- Genre: Reality
- Created by: Katherine Martinez
- Starring: Niki and Gabi
- Country of origin: United States
- Original language: English
- No. of episodes: 7

Production
- Executive producers: Gabi DeMartino; Ian Midura;
- Camera setup: Single
- Running time: 27 minutes

Original release
- Network: AwesomenessTV
- Release: April 18 – May 30, 2020

Related
- Niki and Gabi Spring Break

= Niki and Gabi Take Bahamas =

Niki and Gabi Take Bahamas is an American reality web series. It premiered on AwesomenessTV on April 18, 2020, starring American acting and singing duo Niki and Gabi and follows their trip to the Bahamas. The fifth season of Niki and Gabi Spring Break originally premiered in 2017.

== Synopsis ==
Niki and Gabi escape the suburbs for a vacation to the Bahamas with a few of their best friends. A lot happens on the island, they party, they fight and they make up. They fight for each other and also against each other.

== Cast ==

=== Main ===

- Gabi DeMartino
- Niki DeMar
- Alex DeMartino
- Collin Vogt
- Nate West

=== Supporting ===

- Alex Byrd
- Jessie Marie
- Wot Dennis
- Kyle Werner
- Rachel Weiss

== Episodes ==
All episodes information taking from AwesomenessTV.

| No. overall | No. in season | Title | Original release date | U.S. viewers (millions) |
| 1 | 1 | "Creep in The Club" | April 18, 2020 | 2.35 |
Niki and Gabi are BACK and in the Bahamas to party with their best friends.

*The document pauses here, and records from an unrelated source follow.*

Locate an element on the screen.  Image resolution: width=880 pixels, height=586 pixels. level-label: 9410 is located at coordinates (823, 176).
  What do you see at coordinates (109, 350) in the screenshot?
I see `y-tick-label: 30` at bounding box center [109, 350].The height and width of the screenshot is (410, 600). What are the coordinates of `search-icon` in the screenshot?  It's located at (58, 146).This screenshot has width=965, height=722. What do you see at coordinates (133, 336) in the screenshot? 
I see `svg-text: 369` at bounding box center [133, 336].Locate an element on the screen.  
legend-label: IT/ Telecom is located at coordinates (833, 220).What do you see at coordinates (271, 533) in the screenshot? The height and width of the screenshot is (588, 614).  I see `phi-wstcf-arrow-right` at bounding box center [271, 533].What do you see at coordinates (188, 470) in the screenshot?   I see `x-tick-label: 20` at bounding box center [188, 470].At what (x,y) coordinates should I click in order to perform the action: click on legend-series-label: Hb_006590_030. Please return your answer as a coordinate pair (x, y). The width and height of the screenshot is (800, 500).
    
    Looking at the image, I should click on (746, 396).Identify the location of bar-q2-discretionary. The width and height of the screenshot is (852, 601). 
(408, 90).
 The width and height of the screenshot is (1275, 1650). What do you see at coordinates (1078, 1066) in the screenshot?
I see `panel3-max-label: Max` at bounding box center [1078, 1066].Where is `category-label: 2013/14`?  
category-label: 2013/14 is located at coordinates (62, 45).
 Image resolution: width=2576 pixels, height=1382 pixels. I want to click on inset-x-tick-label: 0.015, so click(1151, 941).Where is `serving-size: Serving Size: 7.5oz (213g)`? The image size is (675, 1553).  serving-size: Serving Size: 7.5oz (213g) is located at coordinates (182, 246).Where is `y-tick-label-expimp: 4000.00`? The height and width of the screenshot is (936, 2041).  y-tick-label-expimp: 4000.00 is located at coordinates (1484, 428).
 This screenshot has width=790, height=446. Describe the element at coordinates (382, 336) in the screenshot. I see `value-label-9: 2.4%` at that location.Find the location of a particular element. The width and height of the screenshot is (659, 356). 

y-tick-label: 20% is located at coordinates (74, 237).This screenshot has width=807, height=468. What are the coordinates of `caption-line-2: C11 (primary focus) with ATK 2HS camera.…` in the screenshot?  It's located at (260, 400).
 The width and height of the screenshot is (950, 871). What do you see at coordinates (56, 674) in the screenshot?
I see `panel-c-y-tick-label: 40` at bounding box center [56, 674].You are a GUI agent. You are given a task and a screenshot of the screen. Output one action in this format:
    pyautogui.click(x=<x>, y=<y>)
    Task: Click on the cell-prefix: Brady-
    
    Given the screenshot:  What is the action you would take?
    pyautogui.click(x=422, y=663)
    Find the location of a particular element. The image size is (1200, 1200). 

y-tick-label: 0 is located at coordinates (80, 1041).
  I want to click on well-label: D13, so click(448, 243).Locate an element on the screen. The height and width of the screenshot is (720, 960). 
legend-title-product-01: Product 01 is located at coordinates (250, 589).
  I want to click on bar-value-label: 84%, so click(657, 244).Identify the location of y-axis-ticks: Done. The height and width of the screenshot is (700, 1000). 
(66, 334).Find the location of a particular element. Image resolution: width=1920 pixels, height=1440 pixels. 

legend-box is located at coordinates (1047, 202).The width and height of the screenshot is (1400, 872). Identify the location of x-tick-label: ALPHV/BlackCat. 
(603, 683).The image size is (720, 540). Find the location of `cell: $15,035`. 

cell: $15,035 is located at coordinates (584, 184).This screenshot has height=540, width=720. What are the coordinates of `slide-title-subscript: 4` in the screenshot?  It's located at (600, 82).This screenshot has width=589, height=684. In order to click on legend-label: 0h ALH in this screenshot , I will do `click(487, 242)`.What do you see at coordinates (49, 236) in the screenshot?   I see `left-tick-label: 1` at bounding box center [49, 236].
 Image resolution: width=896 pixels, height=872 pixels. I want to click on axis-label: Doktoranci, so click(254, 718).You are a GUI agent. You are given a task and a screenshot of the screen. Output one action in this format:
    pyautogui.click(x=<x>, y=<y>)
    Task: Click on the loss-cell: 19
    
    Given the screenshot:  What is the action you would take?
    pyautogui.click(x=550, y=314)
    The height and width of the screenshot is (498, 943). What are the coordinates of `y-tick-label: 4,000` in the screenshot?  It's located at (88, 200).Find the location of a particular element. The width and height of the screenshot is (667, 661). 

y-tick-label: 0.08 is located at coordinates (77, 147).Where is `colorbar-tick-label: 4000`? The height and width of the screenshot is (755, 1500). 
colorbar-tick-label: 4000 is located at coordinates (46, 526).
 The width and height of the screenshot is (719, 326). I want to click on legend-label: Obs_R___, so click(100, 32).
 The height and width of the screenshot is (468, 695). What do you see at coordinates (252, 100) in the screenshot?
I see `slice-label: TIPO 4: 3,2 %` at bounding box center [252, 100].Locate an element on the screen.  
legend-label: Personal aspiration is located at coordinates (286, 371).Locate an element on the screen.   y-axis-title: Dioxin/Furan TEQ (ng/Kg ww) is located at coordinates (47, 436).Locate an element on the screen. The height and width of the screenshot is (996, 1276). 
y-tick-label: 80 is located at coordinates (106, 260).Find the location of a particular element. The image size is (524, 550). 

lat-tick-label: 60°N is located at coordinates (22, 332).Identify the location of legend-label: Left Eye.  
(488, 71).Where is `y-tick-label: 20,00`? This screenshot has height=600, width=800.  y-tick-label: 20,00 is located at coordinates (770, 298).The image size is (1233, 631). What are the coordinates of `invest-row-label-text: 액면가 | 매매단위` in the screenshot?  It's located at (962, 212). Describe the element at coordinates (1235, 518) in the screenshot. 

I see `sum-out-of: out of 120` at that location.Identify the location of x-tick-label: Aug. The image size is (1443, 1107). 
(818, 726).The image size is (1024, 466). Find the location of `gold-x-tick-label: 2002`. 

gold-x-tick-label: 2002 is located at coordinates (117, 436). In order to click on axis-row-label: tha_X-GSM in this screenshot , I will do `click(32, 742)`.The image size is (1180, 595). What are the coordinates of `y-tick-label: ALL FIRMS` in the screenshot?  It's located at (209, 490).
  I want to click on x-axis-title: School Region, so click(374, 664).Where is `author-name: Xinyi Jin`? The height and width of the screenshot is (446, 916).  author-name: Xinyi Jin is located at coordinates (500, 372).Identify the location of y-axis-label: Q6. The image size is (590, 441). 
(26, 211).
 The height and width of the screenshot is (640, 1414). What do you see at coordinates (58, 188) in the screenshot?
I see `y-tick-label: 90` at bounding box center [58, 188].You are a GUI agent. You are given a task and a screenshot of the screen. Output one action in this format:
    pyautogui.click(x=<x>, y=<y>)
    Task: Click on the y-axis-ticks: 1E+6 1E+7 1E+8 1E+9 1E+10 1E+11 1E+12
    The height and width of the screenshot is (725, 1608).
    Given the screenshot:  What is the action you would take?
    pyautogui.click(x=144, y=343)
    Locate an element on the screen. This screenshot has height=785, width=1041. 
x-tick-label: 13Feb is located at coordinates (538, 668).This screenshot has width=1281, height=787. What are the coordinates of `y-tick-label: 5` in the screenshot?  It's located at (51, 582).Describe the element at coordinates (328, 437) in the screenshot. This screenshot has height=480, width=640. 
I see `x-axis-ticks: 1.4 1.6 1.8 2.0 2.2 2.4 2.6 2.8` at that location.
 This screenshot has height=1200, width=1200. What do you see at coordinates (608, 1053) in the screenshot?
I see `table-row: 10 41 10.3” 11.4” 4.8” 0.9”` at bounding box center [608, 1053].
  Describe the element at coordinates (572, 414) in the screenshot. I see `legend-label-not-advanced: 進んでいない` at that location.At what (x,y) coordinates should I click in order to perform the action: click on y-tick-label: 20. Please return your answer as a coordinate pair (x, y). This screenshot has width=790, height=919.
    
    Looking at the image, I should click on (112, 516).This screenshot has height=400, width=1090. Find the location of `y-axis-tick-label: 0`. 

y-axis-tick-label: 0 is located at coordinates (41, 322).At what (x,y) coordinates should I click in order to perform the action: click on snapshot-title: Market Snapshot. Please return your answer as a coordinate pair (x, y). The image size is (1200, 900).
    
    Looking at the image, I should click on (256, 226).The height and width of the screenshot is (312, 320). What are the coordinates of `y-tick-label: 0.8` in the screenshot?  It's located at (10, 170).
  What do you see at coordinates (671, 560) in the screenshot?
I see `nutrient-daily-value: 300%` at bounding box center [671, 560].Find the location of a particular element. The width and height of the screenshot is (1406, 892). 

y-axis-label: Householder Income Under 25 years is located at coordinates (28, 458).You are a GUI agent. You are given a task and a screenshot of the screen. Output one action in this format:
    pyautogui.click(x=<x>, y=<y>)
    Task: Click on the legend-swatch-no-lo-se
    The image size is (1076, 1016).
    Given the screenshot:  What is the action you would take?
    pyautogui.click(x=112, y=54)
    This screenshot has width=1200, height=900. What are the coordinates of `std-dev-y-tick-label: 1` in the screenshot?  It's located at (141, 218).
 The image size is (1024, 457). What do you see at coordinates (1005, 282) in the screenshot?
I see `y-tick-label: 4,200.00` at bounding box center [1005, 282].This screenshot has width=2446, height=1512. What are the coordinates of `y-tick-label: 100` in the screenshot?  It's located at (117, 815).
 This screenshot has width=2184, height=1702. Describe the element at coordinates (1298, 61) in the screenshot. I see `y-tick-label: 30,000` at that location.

But when a creep in the club threatens their good time, the crew bands together to protect each other...and their fun.
| 2 | 2 | "He won't pay attention to me" | April 25, 2020 | 1.73 |
Niki's Bahamas vacation turns into the opposite of paradise when triggers of sister jealousy and Nate not paying attention to her start to collide. But that's the least of Niki's problems when her and Nate discover their room has been trashed, and no one is fessing up.
| 3 | 3 | "The Problem is You" | May 2, 2020 | 1.86 |
What's the problem? It's beach day for the group as they shred waves and try to stay away from the drama. But what starts as a fun day in the sun quickly takes a takes a turn as Gabi leaves Niki in tears.
| 4 | 4 | "Judged By Strangers" | May 9, 2020 | 1.36 |
She did not just say that. Niki, Gabi and their friends plan for a fun day hanging around town, but when a stranger makes a rude remark against Dennis, everyone bands together in defense.
| 5 | 5 | "Getting Sent Home" | May 19, 2020 | 1.47 |
She has to go. There's always drama when Niki, Gabi and their friends let their true emotions show. But just as soon as they try to make up, it proves too little and too late, when one of them gets sent home.
| 6 | 6 | "She Snapped *Panic Attack in the Ocean" | May 23, 2020 | 1.46 |
This was the WORST idea. Niki, Gabi and their friends have fun plans to explore an island off the Bahamas, but getting there proves to be the hardest part when Niki snaps and has a panic attack in the middle of the ocean.
| 7 | 7 | "Don't You Realize What I've Done for You" | May 30, 2020 | 1.57 |
What was supposed to be a fun last day in paradise for Niki, Gabi and their friends, turns into a screaming match between Gabi and a housemate you'd least expect.

== Post-Production Conflict ==
The series caused online drama between the twins when Niki posted topless pictures with Gabi and their friends. Further drama occurred between some of the other cast members. Alex DeMartino and Rachel Weiss got into an argument which was apparently caused by Alex shoving Rachel. Niki got hate online for staying friends with Rachel after the ordeal. The twins ceased making video content together for several months in late 2020 before resuming in the spring of 2021. They explained that the time they spent apart during the COVID-19 pandemic, helped them understand each other and made their relationship stronger.